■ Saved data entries
▽

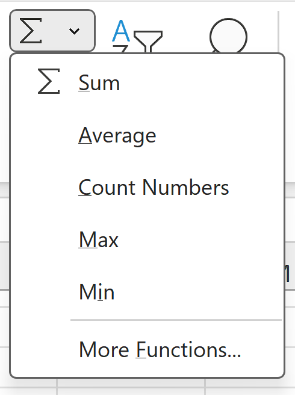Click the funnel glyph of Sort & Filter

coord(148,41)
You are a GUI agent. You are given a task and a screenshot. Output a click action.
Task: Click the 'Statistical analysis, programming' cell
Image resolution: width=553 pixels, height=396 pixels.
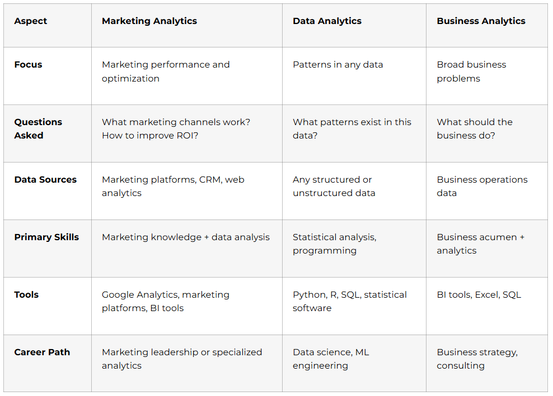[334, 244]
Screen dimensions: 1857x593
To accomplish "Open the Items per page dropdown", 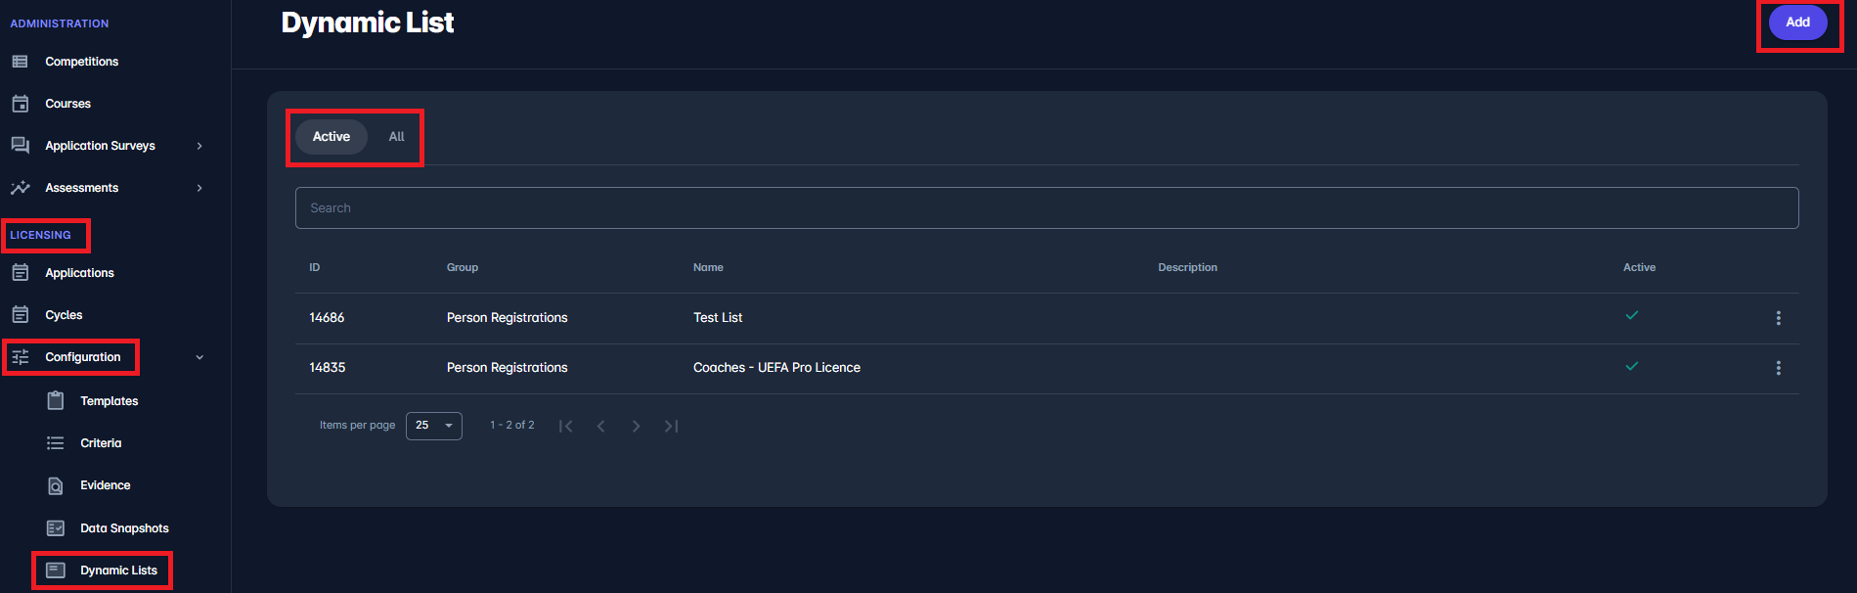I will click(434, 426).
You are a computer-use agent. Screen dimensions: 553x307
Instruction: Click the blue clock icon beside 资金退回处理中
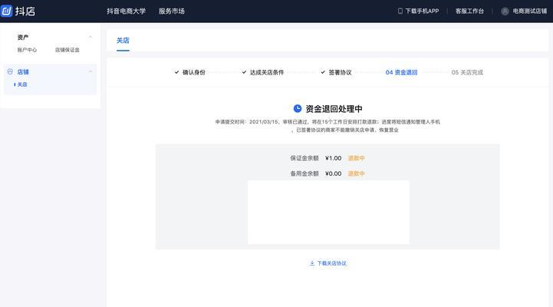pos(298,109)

△

■ WHAT THIS TASK INVOLVES
From the line with "Instruction: Click the" through the final line of the records above, return each line exactly and nothing else. Pictures are to be skipped.

■ ANSWER SPACE
Instruction: Click the blue clock icon beside 资金退回处理中
pos(298,109)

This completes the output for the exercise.